Fig. 1: Avidity sequencing workflow and scheme. | Nature Biotechnology

Fig. 1: Avidity sequencing workflow and scheme.

From: Sequencing by avidity enables high accuracy with low reagent consumption

Fig. 1: Avidity sequencing workflow and scheme.The alt text for this image may have been generated using AI.

a, Sequencing by avidity. A reagent containing multivalent avidite substrates and an engineered polymerase are combined with DNA polonies inside a flowcell. The engineered polymerase binds to the free 3′ ends of the primer-template of a polony and selects the correct cognate avidite via base-pairing discrimination. The multivalent avidite interacts with multiple polymerases on one polony to create avidity binding that reduces the effective Kd of the avidite substrates 100-fold compared with a monovalent dye-labeled nucleotide, allowing productive binding of nanomolar concentrations. Multiple polymerase-mediated binding events per avidite ensure a long signal persistence time. Imaging of fluorescent, bound avidites enables base classification. Following detection, avidites are removed from the polonies.
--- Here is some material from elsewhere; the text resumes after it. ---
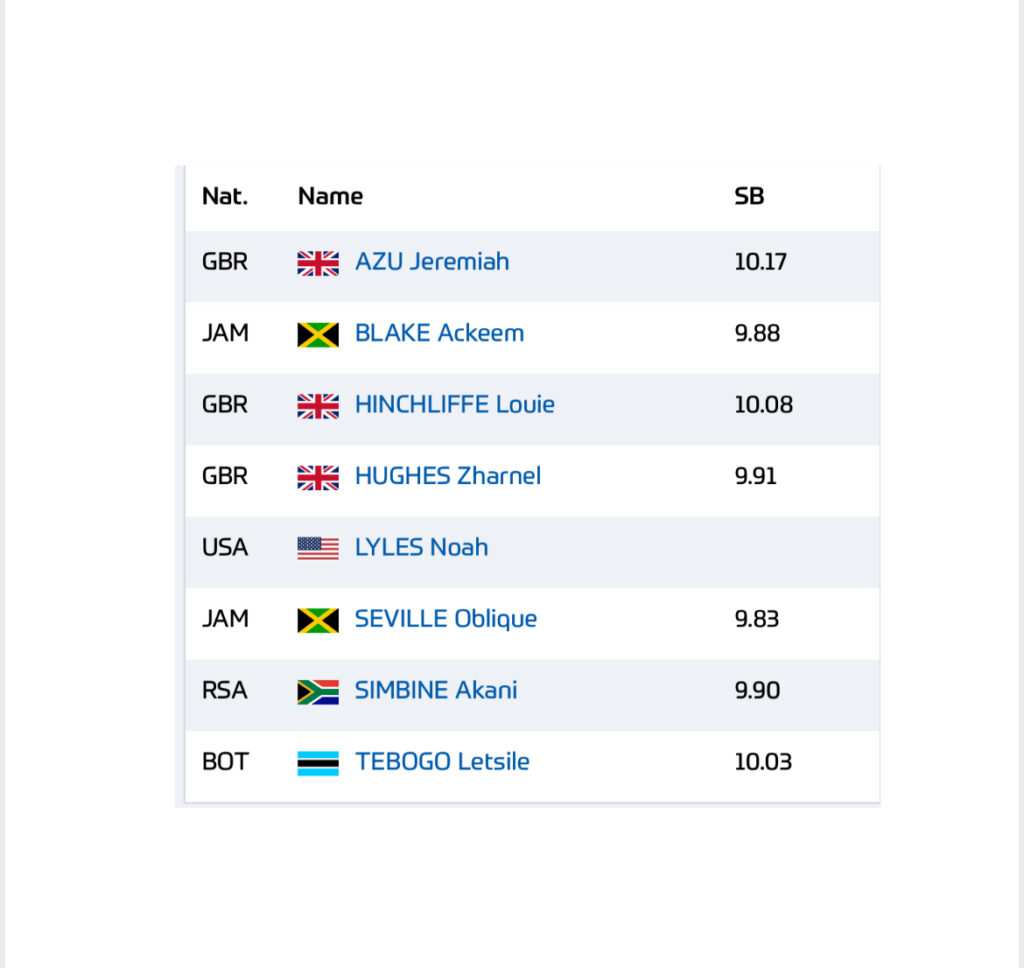The width and height of the screenshot is (1024, 968).
Task: Click the Jamaican flag beside SEVILLE Oblique
Action: point(318,621)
Extension by one base using an engineered polymerase incorporates an unlabeled, blocked nucleotide. A terminal 3′ hydroxyl is regenerated on the DNA strand, allowing repetition of the cycle. b, Rendering of a single avidite bound to a DNA polony via polymerase-mediated selection. The initial surface primer used for library hybridization and extension during polony formation is shown in blue. Sequencing primers (red) are shown annealed to the single-strand DNA polony (gray). Each arm of the avidite (black) connects the avidite core containing multiple fluorophores (green) to a nucleotide substrate. The polymerase bound to the sequencing primer selects the correct nucleotide to base pair with the templating base (inset). The result is multiple base-mediated anchor points noncovalently attaching the avidite to the DNA polony. c, Rendering of multiple DNA polonies with template-specific avidites bound during the binding step of the cycle (polymerase not shown for simplicity). Many avidites bind to each DNA polony generating a fluorescent signal during detection. Multiple long, flexible polymer linkers connect the core to the nucleotide substrates.